Case:A 69-year-old male with HIV for 13 years was seen for weight loss (not suspected to be from HIV) and thyroid nodules. At our facility calcium = 8.9 mg/dL (8.9 -10.1 mg/dL), phosphorus = 2.1 mg/dL (2.5-4.5mg/dL) and alkaline phosphatase (ALP) = 315 U/L (45-115 U/L). 10 days later, calcium = 8.3 mg/dL (8.6 -10.3 mg/dL), 25-hydroxyvitamin D = 32 (30-100ng/mL), parathyroid hormone = 105 (10-65 pg/mL) and alkaline phosphatase = 293 U/L. He was started on ibandronate for a T score of -5.2 (distal forearm) and -2.8 (lumbar spine).

At his local lab, a parathyroid hormone = 29, calcium =9.1mg/dL, phosphorus = 1.6mg/dL (2.1-4.3mg/dL), and alkaline phosphatase = 282 with 75% bone iso-enzyme (28-66%). He had been taking tenofovir for 3 years but this was recently changed to Atripla (efavirenz/emtricitabine/tenofovir disoproxil fumarate).

A 24-hour urine phosphorus was 711mg (0-1099mg), urine protein = 1.1gm and percent tubular reabsorption of phosphorus = 45.5%. An FGF-23 was elevated at 1740 (<=180 RU/mL), with serum calcium = 8.7mg/dL, phosphorus = 1.3mg/dL, and 1,25 hydroxyvitamin D= 44 (18- 64pg/mL). He was advised to stop Atripla and two weeks later his phosphorus level normalized to 2.7mg/dL. Two months later the phosphorus was 2.3mg/dL and ALP remained elevated at 328.

Four months after stopping Atripla, a calcium was 8.6mg/dL, phosphorus was at 2.1mg/dL, and ALP= 275. FGF-23 remained elevated at 1740 RU/mL. Two months later, phosphorus was 2.3mg/dL with an improved ALP of 141 U/L. The patient also had resolution of muscle weakness and 20 pound weight gain.
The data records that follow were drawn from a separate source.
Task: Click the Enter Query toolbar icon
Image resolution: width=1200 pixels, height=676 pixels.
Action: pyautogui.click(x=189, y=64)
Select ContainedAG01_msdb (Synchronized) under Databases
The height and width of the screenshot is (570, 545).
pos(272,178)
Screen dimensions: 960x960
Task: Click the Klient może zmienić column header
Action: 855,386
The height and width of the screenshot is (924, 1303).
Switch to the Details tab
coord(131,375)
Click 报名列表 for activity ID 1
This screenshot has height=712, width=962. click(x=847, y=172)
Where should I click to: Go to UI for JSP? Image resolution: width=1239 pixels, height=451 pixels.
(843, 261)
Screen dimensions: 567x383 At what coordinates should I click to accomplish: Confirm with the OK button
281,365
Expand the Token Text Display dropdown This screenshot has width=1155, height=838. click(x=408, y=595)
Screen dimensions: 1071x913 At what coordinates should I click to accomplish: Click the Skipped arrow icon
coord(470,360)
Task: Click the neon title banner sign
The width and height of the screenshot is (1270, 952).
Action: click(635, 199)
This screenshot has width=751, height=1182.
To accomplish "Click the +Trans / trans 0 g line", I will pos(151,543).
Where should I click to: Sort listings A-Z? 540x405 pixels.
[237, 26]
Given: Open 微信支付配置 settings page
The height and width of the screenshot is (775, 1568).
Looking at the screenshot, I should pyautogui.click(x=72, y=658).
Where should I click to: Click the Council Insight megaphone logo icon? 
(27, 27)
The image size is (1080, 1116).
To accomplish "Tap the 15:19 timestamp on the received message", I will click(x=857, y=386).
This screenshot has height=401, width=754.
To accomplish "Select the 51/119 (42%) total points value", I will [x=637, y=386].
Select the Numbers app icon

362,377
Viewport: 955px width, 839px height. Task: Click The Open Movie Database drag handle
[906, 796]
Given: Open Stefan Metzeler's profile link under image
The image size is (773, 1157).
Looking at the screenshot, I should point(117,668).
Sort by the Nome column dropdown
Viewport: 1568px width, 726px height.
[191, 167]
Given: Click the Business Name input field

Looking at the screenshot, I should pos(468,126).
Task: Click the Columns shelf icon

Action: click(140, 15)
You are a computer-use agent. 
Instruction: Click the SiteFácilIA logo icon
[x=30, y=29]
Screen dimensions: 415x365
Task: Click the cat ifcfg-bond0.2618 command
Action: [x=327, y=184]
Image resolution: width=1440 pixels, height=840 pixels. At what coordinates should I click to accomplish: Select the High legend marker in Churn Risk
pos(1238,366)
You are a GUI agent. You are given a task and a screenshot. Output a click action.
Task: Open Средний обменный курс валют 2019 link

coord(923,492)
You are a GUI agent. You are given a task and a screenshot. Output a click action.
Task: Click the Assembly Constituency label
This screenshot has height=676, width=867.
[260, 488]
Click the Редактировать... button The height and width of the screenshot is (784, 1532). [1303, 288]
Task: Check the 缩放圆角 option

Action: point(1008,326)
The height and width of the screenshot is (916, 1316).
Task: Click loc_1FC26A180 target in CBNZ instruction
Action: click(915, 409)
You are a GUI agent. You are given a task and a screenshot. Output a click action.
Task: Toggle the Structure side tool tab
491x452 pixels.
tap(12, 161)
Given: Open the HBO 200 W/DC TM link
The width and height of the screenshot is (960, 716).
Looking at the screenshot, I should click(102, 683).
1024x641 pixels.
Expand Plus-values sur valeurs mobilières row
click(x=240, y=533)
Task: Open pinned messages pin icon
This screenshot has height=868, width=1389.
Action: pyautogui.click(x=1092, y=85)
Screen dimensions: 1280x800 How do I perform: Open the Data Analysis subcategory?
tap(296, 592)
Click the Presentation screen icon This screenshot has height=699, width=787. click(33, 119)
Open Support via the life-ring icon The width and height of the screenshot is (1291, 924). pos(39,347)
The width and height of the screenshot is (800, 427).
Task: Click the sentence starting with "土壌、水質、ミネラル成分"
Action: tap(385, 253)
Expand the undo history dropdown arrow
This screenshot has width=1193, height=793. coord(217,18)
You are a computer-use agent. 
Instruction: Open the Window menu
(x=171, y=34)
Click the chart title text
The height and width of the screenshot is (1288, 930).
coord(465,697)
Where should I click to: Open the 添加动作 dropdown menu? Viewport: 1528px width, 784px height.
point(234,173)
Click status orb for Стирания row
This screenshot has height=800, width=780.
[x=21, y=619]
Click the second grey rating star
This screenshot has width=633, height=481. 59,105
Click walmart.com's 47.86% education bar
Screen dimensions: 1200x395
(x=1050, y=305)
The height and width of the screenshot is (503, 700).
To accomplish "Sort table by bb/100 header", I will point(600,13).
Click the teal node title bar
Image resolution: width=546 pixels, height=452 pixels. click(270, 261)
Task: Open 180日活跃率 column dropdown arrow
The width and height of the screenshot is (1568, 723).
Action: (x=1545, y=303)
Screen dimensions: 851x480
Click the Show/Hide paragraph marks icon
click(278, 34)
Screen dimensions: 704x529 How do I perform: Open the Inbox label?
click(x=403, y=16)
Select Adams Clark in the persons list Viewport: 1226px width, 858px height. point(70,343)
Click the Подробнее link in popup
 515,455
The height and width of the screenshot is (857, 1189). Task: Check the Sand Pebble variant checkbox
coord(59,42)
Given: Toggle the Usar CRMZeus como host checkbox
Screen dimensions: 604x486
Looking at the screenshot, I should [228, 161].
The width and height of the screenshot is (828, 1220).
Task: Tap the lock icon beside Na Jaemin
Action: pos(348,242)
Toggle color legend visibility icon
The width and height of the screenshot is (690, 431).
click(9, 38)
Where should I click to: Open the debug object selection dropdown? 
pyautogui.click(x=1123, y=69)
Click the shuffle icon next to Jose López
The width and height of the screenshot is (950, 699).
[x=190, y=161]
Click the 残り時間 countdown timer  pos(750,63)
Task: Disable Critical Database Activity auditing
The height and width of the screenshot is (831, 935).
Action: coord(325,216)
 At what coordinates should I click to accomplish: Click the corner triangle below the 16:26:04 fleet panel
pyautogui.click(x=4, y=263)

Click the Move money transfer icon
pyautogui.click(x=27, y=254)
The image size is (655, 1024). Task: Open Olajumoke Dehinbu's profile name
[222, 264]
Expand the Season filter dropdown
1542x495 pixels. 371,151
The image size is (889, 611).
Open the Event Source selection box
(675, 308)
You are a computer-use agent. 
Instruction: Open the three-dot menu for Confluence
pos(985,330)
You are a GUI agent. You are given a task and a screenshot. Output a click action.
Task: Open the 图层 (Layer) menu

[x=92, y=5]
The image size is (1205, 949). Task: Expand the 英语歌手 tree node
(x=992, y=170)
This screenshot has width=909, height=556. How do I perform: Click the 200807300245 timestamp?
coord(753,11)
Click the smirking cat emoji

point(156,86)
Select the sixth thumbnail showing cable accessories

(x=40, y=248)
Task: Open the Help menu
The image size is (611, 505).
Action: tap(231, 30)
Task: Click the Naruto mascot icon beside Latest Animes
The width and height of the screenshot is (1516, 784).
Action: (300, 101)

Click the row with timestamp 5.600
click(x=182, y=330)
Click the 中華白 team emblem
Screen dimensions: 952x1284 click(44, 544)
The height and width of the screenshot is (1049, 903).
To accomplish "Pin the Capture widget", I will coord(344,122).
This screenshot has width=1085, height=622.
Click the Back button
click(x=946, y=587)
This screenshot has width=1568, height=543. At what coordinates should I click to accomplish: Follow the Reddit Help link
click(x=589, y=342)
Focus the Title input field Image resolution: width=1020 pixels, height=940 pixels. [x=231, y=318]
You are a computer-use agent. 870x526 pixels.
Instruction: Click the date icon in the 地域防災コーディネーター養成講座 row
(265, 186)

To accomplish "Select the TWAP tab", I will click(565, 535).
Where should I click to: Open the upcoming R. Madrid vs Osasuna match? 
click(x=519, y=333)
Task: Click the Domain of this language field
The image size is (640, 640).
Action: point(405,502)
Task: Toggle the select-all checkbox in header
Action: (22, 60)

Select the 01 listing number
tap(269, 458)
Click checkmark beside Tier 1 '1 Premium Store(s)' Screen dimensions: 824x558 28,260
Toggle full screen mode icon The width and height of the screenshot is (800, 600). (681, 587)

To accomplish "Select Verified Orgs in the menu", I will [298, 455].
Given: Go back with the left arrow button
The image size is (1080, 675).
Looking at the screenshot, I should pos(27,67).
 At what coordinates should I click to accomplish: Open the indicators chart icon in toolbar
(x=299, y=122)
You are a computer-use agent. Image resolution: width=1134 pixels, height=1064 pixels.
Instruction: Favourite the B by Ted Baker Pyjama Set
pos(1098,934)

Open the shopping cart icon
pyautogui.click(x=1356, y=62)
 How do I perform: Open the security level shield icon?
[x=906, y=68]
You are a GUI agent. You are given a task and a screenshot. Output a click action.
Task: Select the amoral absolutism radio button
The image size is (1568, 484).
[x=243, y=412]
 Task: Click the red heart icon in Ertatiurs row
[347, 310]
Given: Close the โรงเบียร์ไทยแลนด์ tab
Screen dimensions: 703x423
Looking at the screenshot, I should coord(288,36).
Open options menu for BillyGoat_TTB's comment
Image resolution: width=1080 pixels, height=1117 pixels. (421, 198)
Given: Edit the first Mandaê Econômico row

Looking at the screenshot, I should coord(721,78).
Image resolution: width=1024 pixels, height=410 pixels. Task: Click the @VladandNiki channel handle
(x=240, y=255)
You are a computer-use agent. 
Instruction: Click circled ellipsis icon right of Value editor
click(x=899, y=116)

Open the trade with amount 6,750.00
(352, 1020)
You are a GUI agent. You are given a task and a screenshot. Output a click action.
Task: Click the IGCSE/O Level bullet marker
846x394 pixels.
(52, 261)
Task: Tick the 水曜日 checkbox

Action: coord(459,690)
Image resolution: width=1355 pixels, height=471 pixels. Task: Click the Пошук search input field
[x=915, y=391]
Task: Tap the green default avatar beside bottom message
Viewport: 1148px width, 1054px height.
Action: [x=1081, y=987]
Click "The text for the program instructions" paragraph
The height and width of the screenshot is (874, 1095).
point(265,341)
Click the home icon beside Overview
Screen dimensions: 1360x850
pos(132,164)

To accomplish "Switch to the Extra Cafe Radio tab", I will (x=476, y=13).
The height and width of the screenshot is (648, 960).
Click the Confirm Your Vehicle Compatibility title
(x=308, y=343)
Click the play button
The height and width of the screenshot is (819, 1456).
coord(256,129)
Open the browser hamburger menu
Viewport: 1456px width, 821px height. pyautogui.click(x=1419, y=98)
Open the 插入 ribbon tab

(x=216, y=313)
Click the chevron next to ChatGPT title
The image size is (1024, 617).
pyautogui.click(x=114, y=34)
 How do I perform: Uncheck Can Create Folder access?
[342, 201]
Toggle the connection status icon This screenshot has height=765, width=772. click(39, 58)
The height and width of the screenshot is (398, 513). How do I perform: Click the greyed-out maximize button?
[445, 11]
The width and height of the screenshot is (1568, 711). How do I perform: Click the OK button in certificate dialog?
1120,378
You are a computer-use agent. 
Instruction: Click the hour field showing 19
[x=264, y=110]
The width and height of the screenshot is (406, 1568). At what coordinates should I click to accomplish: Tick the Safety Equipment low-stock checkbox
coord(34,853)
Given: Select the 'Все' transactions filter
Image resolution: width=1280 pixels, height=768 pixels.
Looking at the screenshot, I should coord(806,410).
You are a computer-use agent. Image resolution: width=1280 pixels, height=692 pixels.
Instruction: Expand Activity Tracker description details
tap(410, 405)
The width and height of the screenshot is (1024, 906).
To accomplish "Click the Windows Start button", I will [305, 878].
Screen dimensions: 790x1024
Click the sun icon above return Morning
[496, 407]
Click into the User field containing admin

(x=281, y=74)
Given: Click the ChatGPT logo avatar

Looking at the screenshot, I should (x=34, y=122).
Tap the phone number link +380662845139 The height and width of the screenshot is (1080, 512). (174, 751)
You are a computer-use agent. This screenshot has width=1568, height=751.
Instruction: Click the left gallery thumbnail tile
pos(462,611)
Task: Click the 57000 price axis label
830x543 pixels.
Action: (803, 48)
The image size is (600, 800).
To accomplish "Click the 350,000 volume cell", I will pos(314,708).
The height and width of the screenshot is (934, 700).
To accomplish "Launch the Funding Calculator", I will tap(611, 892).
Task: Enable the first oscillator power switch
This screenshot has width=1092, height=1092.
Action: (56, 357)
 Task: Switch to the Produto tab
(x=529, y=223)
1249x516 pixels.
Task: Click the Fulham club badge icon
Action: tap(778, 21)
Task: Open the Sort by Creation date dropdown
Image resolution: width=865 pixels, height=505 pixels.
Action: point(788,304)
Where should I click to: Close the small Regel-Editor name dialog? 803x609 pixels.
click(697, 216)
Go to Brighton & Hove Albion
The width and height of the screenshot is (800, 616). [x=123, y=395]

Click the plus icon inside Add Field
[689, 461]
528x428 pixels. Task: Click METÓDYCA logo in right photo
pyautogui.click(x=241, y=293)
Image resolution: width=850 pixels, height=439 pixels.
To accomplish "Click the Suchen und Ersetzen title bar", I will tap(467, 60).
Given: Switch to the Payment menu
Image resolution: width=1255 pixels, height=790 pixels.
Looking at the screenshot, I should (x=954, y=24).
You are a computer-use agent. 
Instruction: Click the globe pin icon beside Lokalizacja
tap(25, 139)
Nine months after stopping tenofovir, phosphorus=2.7mg/dL and at one year a repeat 24 hour urine phosphorus = 284 mg and urine protein =207mg. Attempts to repeat an FGF 23 level were unsuccessful.

Discussion:A case series found that those on tenofovir who had hypophosphatemia had normal FGF 23 levels. Suggested mechanism of hypophosphatemia was possibly due to a parathyroid hormone-like factor. One patient had an elevated FGF-23 level that returned to normal six months after discontinuing tenofovir. This case is the second described in which FGF-23 may be implicated as a cause for hypophosphatemia in an HIV patient on tenofovir. Fibroblast Growth Factor 23 (FGF-23) is involved in regulation of calcium and phosphorus homeostasis. When elevated, it inhibits 1,25 hydroxyvitamin D thus decreasing phosphorus absorption. It also decreases expression of 1 alpha hydroxylase, decreasing renal absorption of phosphorus. It also may decrease parathyroid hormone.